Required action: Pull each line containing "section" from the data.

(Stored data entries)
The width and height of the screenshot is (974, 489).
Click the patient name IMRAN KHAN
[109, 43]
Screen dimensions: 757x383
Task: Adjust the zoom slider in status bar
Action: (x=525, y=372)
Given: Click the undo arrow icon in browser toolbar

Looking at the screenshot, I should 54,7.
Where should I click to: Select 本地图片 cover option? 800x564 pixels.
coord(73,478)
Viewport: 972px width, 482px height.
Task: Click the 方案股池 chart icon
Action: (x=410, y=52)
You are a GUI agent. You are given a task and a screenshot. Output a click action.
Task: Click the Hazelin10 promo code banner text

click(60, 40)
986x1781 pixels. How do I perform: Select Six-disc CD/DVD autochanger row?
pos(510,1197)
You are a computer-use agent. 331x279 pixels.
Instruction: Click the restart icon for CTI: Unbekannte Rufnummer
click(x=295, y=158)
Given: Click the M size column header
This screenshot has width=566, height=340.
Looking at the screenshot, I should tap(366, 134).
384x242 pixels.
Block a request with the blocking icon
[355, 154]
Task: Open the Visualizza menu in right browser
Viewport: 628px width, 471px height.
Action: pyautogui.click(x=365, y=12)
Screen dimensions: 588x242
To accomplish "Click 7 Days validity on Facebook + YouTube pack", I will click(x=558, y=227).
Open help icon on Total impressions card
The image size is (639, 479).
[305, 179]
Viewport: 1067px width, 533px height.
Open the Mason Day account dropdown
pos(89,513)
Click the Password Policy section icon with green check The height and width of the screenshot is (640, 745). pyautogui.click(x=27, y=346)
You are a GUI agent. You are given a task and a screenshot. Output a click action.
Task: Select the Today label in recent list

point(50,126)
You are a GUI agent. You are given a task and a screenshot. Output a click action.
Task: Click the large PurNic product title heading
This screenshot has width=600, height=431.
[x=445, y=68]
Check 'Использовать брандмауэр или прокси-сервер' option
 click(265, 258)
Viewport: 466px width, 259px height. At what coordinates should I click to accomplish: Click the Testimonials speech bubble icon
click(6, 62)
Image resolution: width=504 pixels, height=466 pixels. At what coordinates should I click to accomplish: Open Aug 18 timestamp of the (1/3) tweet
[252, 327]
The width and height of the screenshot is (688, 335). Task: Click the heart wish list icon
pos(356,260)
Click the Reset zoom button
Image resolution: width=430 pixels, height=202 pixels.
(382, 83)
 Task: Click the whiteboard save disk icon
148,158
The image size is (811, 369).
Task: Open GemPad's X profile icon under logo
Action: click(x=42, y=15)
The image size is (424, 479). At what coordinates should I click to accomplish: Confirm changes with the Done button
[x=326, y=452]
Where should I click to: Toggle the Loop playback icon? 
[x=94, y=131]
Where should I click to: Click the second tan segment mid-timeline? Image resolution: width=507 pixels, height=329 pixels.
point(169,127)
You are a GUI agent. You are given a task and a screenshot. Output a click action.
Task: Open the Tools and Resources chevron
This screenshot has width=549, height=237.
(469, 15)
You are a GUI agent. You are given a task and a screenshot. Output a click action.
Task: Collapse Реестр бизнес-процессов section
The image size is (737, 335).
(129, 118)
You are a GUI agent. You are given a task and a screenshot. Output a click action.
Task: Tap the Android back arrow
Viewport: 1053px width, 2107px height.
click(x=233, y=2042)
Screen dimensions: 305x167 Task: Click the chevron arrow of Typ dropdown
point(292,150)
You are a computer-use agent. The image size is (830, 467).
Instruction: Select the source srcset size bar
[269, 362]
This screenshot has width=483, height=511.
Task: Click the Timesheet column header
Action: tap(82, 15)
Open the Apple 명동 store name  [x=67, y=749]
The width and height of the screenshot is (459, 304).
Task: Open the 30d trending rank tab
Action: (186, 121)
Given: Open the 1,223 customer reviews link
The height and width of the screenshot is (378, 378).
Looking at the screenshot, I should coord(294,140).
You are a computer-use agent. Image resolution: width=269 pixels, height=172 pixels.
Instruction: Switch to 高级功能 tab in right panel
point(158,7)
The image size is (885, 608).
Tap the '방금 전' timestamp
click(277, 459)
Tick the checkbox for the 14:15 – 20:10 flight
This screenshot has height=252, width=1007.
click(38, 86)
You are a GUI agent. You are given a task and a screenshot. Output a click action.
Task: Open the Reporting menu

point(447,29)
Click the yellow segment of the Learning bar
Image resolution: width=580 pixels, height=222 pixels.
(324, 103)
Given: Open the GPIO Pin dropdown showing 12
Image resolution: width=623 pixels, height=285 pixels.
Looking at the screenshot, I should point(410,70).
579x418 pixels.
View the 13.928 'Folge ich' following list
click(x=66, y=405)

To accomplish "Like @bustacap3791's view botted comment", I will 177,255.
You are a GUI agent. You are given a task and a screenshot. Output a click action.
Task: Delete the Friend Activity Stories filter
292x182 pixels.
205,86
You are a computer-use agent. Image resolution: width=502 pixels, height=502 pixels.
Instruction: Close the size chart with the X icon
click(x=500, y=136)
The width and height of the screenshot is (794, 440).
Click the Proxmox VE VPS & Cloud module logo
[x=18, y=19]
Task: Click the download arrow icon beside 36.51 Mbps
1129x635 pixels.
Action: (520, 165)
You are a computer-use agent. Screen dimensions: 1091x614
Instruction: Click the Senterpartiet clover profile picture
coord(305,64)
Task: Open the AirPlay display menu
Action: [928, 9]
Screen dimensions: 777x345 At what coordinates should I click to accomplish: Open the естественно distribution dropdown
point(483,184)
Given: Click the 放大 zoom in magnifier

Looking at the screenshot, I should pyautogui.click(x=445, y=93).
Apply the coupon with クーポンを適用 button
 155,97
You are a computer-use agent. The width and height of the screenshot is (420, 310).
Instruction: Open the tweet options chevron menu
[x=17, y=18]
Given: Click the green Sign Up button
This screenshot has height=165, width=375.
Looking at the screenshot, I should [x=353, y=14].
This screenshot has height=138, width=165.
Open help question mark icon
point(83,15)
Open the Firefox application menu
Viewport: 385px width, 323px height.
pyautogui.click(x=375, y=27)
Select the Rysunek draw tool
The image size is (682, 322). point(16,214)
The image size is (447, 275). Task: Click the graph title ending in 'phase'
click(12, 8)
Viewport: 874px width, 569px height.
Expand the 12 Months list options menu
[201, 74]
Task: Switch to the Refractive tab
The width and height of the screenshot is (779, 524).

Finished task:
Click the Password Policy section icon with green check The height and width of the screenshot is (640, 745). pyautogui.click(x=27, y=346)
Task: Collapse Реестр бизнес-процессов section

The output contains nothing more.